What about outbound Spam Likely?
If your customers say "your call shows up as Spam Likely when YOU call THEM," that's a different problem with a separate set of fixes:
- Register with the Trusted Number Registry via a service like FreeCallerRegistry or HiyaConnect. This raises your STIR/SHAKEN attestation. Free for small businesses.
- Send a quick text before the call — "Hey, this is Mike from Smith Plumbing, I'm calling in 30 seconds" — to prime the caller to recognize your number.
- Save your customers in their address books at intake. Once you're a known contact, the carrier filter doesn't apply.
- Use VettedCalls' bridge-back feature — when you call back through the VettedCalls dashboard, the call goes out from your VettedCalls number (A-level attestation) and customers see your branded caller ID instead of "Spam Likely."
Concrete plan to stop losing leads to Spam Likely
- Sign up for VettedCalls — takes 5 minutes, $19.99/mo
- Update your website, GBP, business cards, and yard signs to show your VettedCalls number (it's listed in your dashboard the moment you sign up)
- Set conditional call forwarding on your cell so unknown callers reach VettedCalls if you don't answer (we send the carrier code in your welcome email — works for AT&T, T-Mobile, Verizon, and most major carriers — full list)
- Add VettedCalls' bridge-back number to your contacts as "VettedCalls" so callbacks ring through normally
- For outbound, register your cell with FreeCallerRegistry (free, separate from VettedCalls — we don't run that registry)

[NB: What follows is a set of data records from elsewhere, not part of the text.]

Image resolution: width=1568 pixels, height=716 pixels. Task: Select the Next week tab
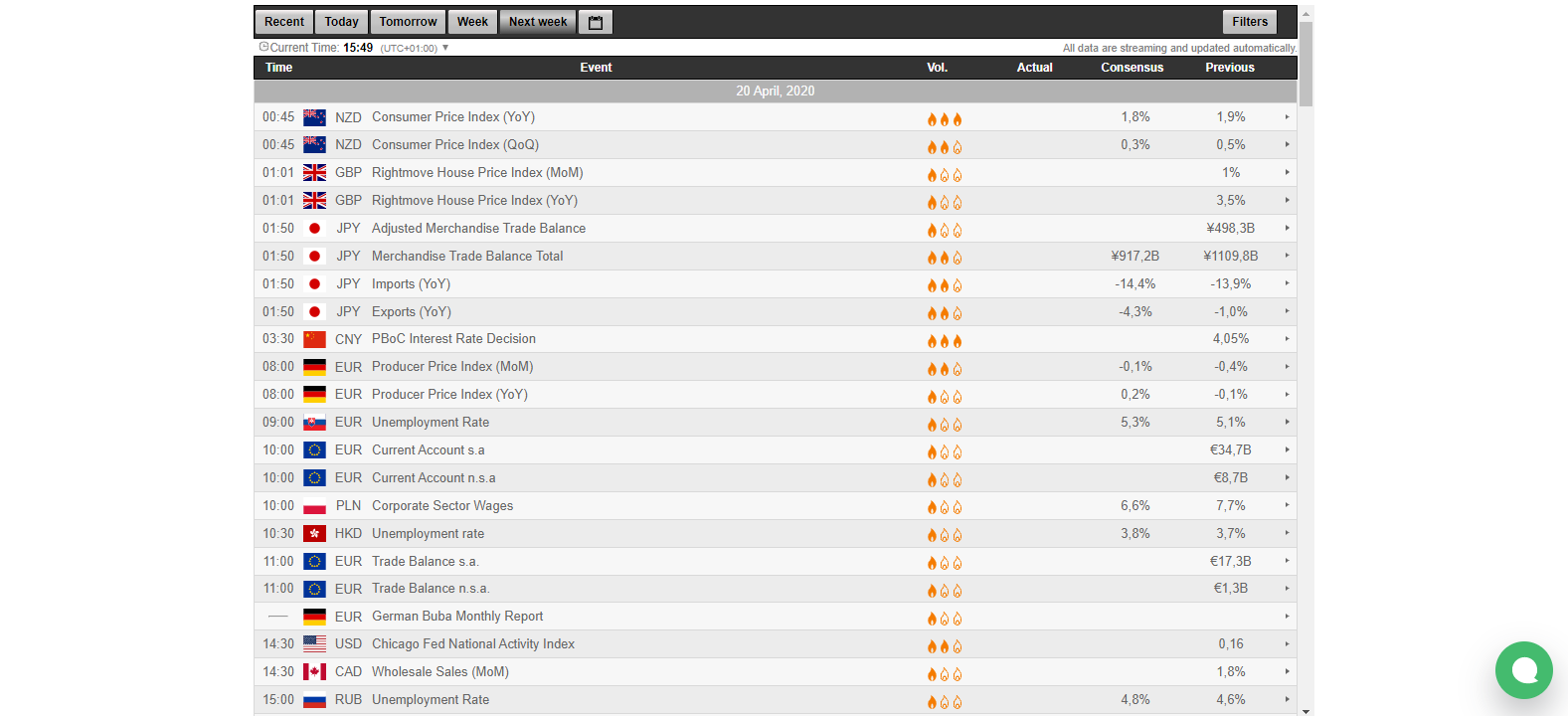coord(538,22)
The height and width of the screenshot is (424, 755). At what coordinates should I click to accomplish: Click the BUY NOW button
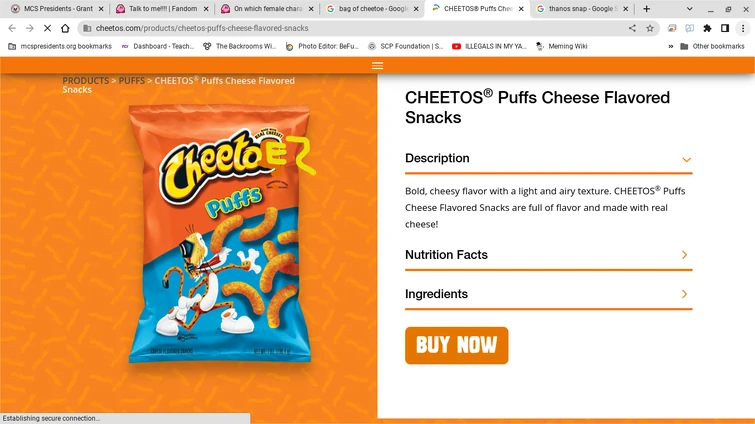(x=456, y=345)
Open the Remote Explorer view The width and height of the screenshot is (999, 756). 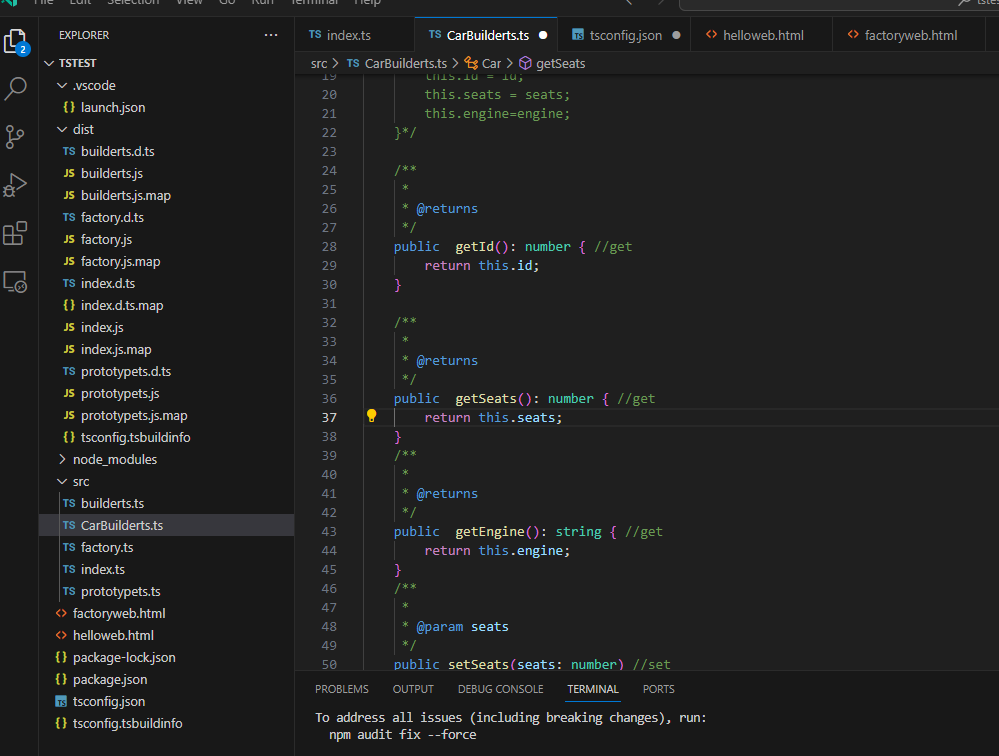16,282
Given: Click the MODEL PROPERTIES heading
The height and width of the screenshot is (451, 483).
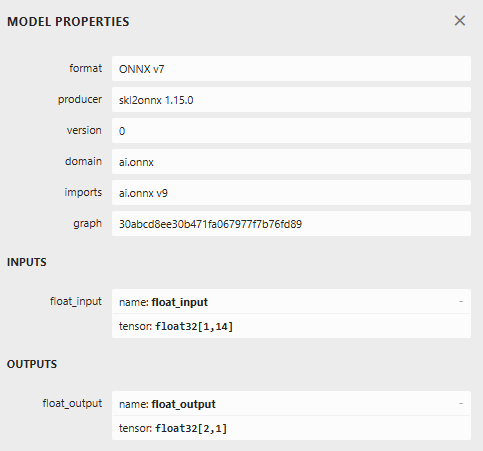Looking at the screenshot, I should click(68, 22).

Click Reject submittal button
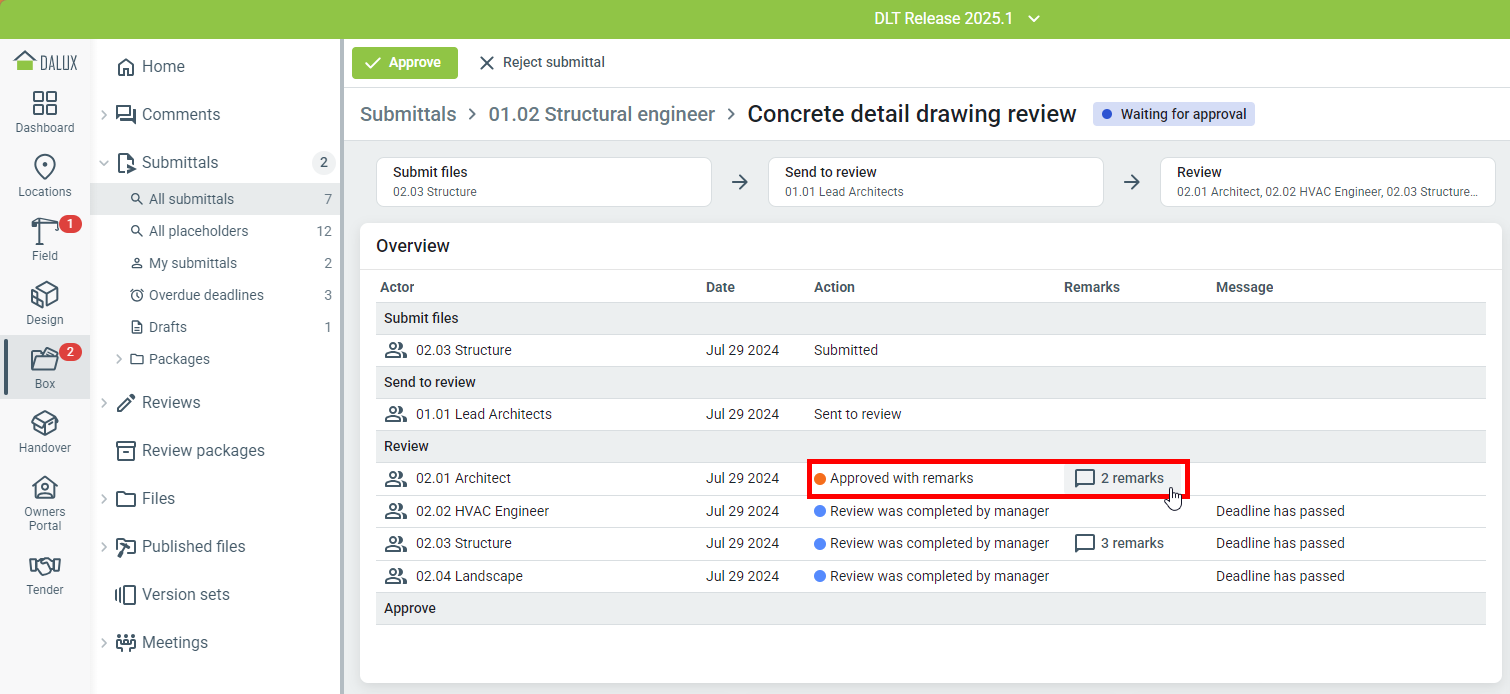(x=542, y=62)
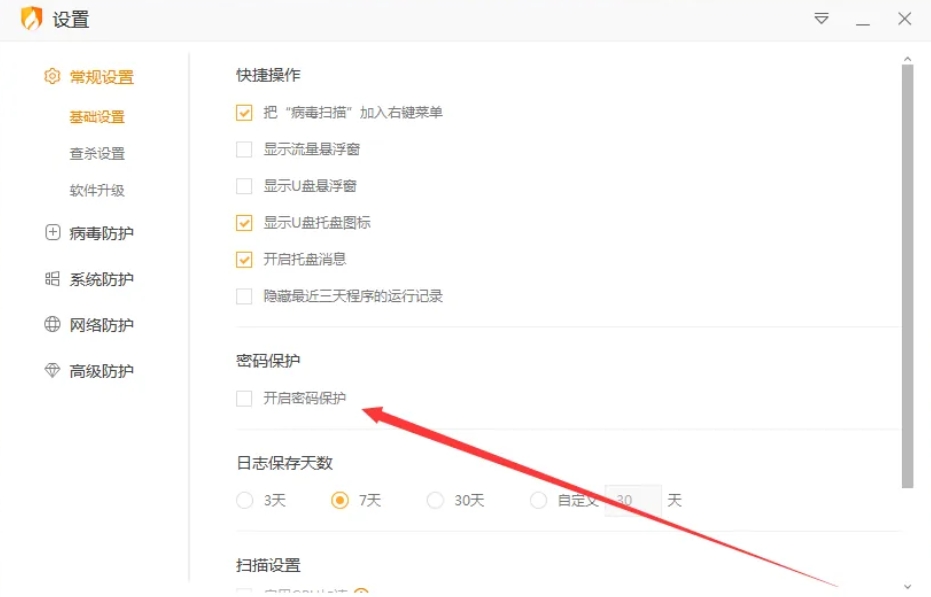The width and height of the screenshot is (931, 597).
Task: Open the 软件升级 page
Action: 96,190
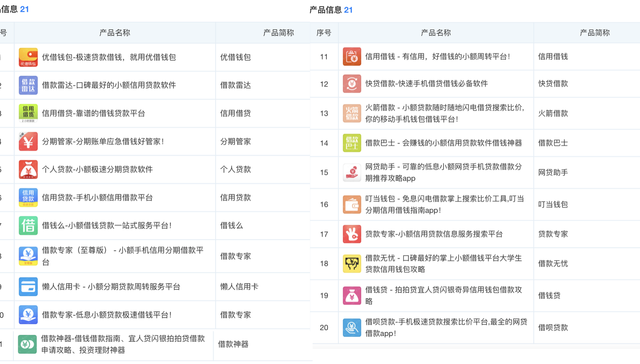Click the 懒人信用卡 blue card icon
The height and width of the screenshot is (364, 640).
coord(28,287)
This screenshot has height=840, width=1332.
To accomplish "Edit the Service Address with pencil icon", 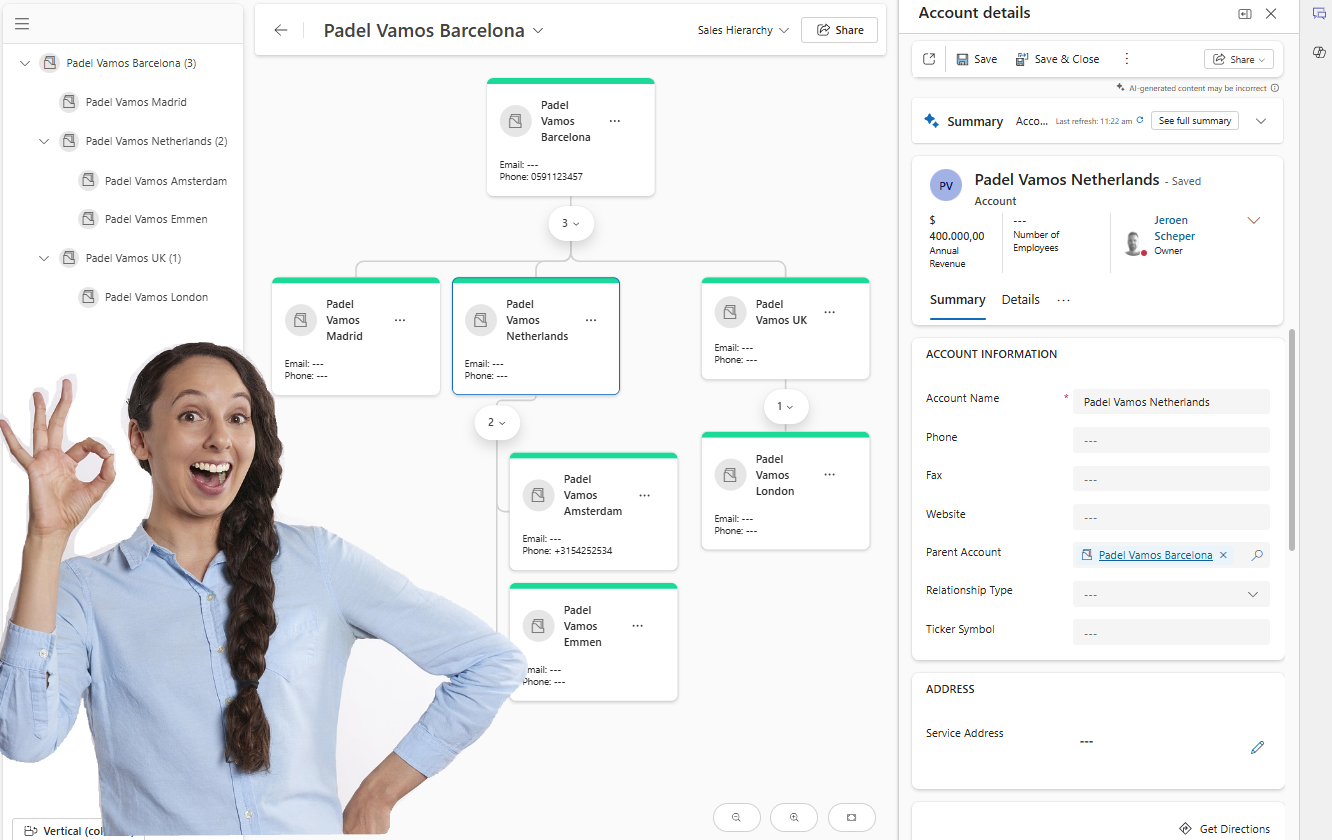I will pos(1257,747).
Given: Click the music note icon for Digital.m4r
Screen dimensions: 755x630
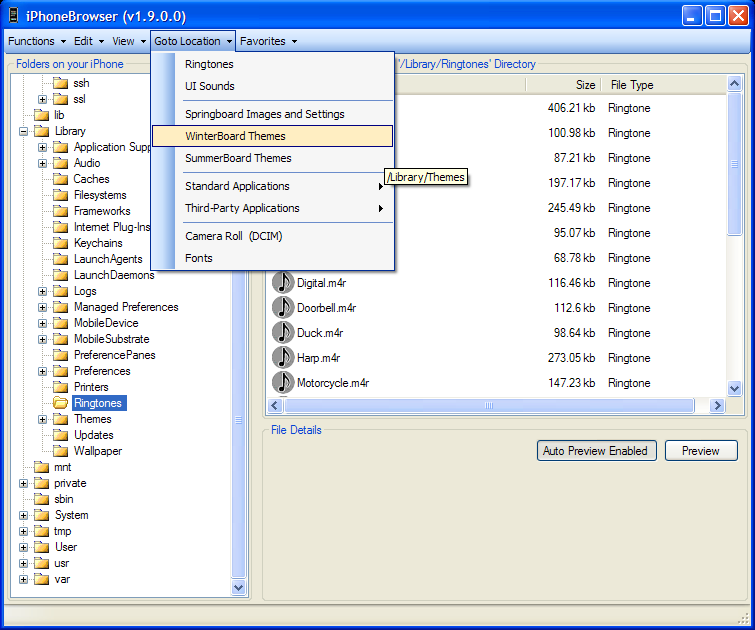Looking at the screenshot, I should coord(283,283).
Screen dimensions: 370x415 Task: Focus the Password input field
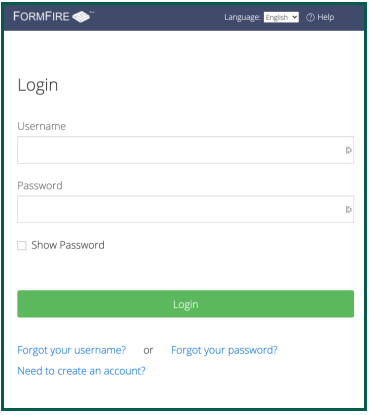(x=186, y=209)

Two days of doing this and your Spam Likely problem is largely gone.
Frequently asked questions
Why does my number say Spam Likely on T-Mobile but not Verizon?
Each carrier runs its own filter with different heuristics and crowdsourced data sources. T-Mobile's "Scam Shield" is more aggressive than Verizon's "Call Filter" by default. AT&T's "Active Armor" is in the middle. The same number can be flagged on one carrier and clean on another.
If I sign up for VettedCalls, does my cell number stop showing Spam Likely?
For inbound calls (customers calling YOU), yes — they'll call your VettedCalls number instead, which has full attestation and won't be flagged. For outbound calls (you calling THEM), your cell number is still your cell number — that's a separate fix involving the Trusted Number Registry. VettedCalls' bridge-back feature lets you make outbound calls from your VettedCalls number too, which solves both directions.
Will my new VettedCalls number eventually get flagged too?
Unlikely. VettedCalls numbers are registered as business numbers with A-level STIR/SHAKEN attestation, and we monitor for unusual outbound patterns. If a number does get flagged, we replace it free of charge.
Does this affect my existing customers who have my cell saved?
No. If a customer has your cell saved as a contact, their phone shows your contact name and bypasses the spam filter entirely. The Spam Likely flag only affects callers who DON'T have your number saved.
How long does it take to fix?
The inbound flag stops being a problem the moment your VettedCalls number is live and on your marketing materials — usually 5–10 minutes after signup. The outbound flag (if you're getting flagged when YOU call OUT) takes 1–2 weeks to clear after registering with FreeCallerRegistry.